Status Update

August 16, 2019

Status Updates (August, 2019) > August 16, 2019

Weekly Development Report

DAEDALUS

Cardano wallet

This week the team made a couple of additions to the upcoming Cardano 1.6 release: the ‘Help’ menu has been extended with a new ‘Safety Tips’ option which opens a related Support Portal article, and a small issue has been resolved where the old ‘GPU safe mode’ text was showing in the Daedalus window title bar while the ‘Blank screen fix’ setting was enabled.

The team has also started the implementation of the redesigned wallet creation wizard. The new design is better organized and provides more information about wallet creation, backup, and recovery processes, which should make even new users more comfortable using Daedalus.

In the scope of regular maintenance tasks, the team worked on improving the Storybook build setup. Build time has been significantly reduced which should eliminate CMS service deployment timeouts, which had caused issues with the QA team’s manual tests in the past.
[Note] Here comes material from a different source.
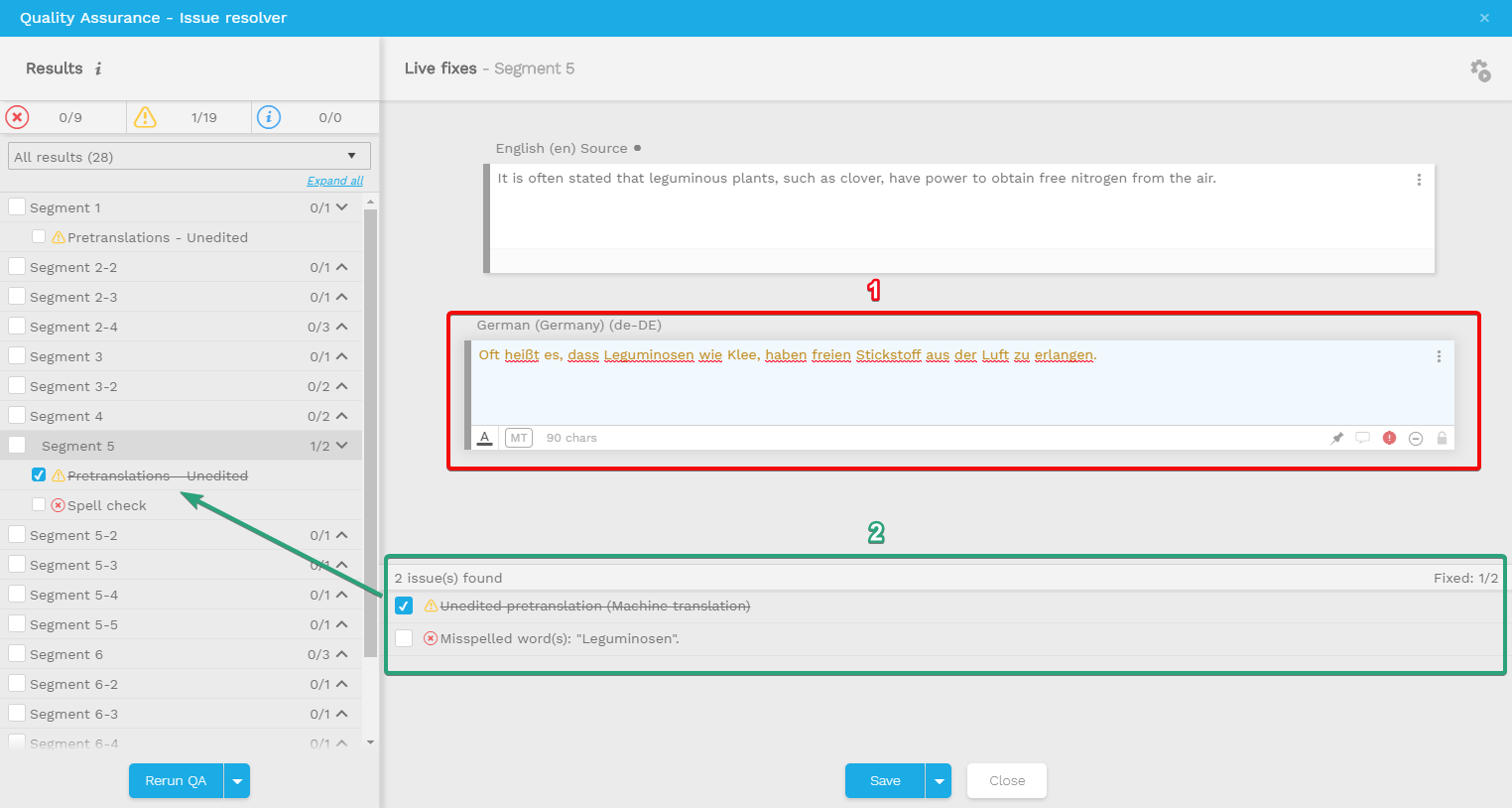Open the Rerun QA dropdown arrow
The width and height of the screenshot is (1512, 808).
coord(237,781)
Finally, the theme management optimizations have been finished. The themes are now much more scalable and the whole process of working with the themes has been properly documented, including the creation of video tutorials with a detailed theming walk-through for developers and contributors.

App platform

This week the team implemented configurable dependency management functionality in the application platform, including fetching from the remote repository, integration with the electron packaging process, and child process management during platform runtime. Work has also commenced on TCP port management of running services.

The design of the Cardano GraphQL codebase has been established, with initial work on the ledger model ongoing. The schema will cover all the features of Cardano, and since it's not coupled with a programming language, nor a particular transport protocol, it will be a suitable candidate for a Cardano API. The team is using a code generator to create TypeScript typedefs for internal use in the server implementation, but this and other outputs will be produced within the CI process for consumer code to perform static type checking.

BACKEND OPTIMIZATION

The team is now fully occupied with the support for the random derivation address scheme, which has required extensive redesign and code changes to enable the core engine to work with either random or sequential derivation. Some remaining work has also been wrapped up regarding filtering and sorting for the transaction API.
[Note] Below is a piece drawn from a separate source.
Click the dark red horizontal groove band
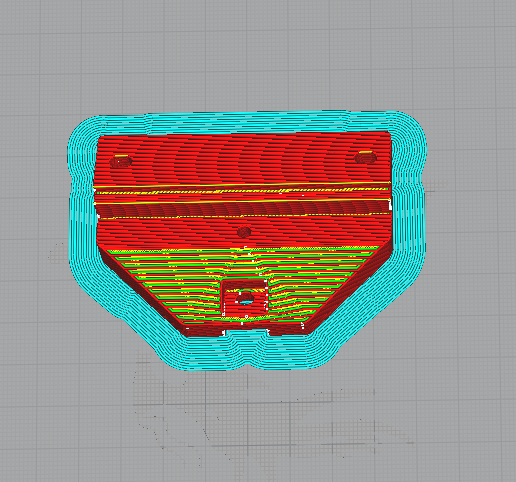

The team is also currently reviewing development processes to improve efficiency and make gains in both productivity and code quality. An updated process will be in effect soon.

NETWORKING

This week the team has been working on error classification architecture in the subscription worker, which will help to decide which errors are fatal to a particular connection, and which ones are fatal to the node itself. The team has also been improving testing of the multiplexing layer and progressing with documenting the design.

DEVOPS

This week the DevOps team updated Jörmungandr-nix to version 0.3.2 and created packages for all three main operating systems via Snappy, Chocolatey, and Homebrew. An explorer Python API has also been added as part of the Cardano 1.6 release to ensure the provision of the correct address summary endpoint.

CARDANO DECENTRALIZATION

This week the team started hooking up the tests for invalid chains in the Byron re-write code. As well as succeeding as expected, it's also important that the validation code fails as expected too. Otherwise, it could just be accepting lots of garbage input without complaint. Progress has also been made this week on the Shelley hard fork combinator, which allows the combination of the code of two consensus algorithms into a new one that does a hard fork between them, providing a nice modular design.
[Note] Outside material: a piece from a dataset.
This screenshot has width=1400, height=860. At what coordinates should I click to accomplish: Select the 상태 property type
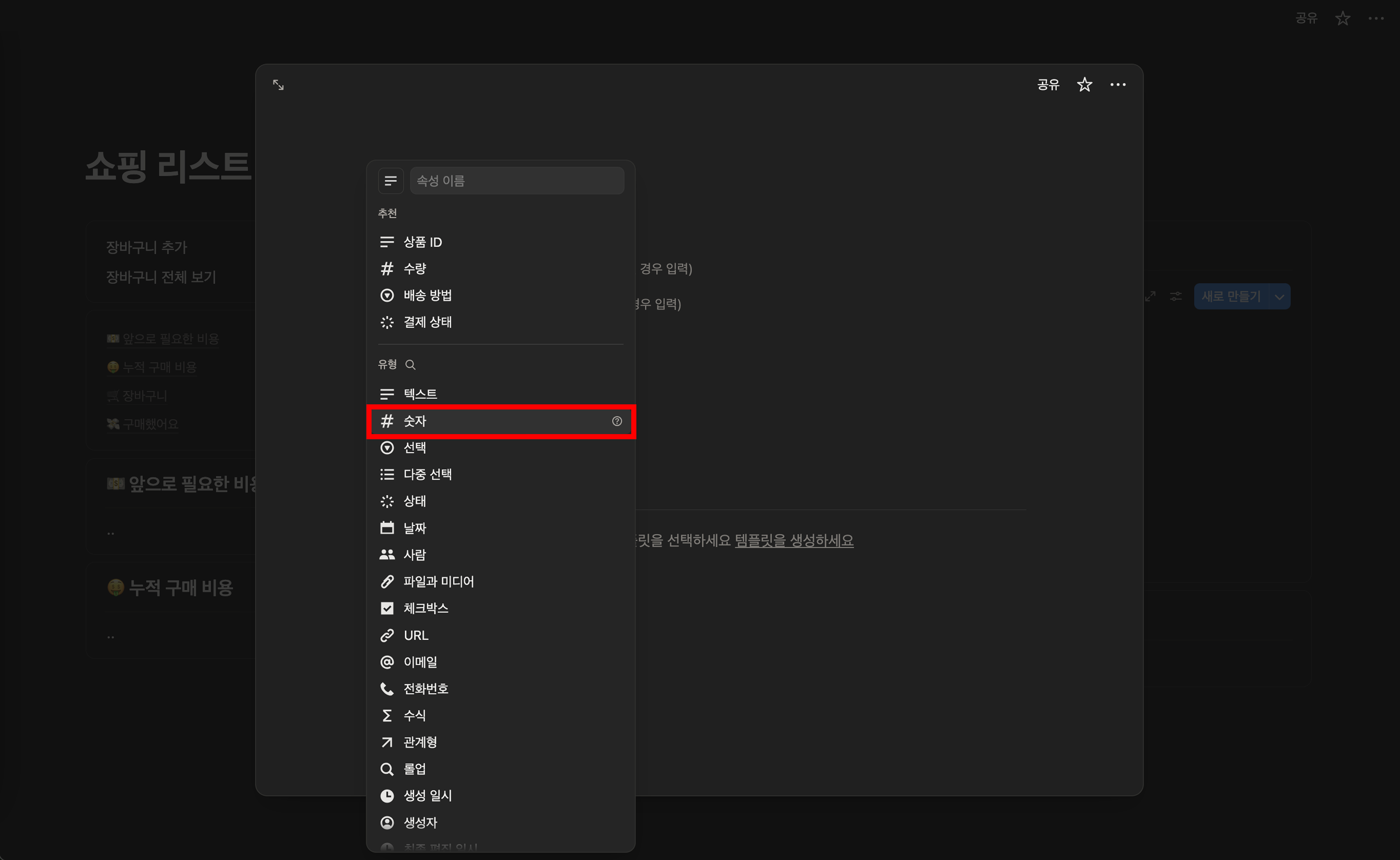pyautogui.click(x=415, y=501)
Additionally, thanks to the comprehensive property testing that has been underway, a team member found a very subtle bug that existing tests hadn't caught yet. It’s much cheaper to find and fix bugs during development than during QA or in production, and the bug in question made some transaction lookups return the wrong transaction, a problem which would have been difficult to reproduce and diagnose once in a production environment.

GOGUEN

Last week the Plutus team made updates to some contract types and also improved the testing outputs for contracts. They also replaced the game and crowdfunding contracts with new versions and worked on the mock wallet backend, a mockchain with an HTTP interface that simulates wallets interacting with the blockchain for testing purposes. The Marlowe team resolved a semantic merge issue with the Marlowe interpreter and fixed some minor bugs. The education team communicated with the students of the Plutus Udemy course to promote the Plutus ebook this week. They also continued work on new chapters within the ebook.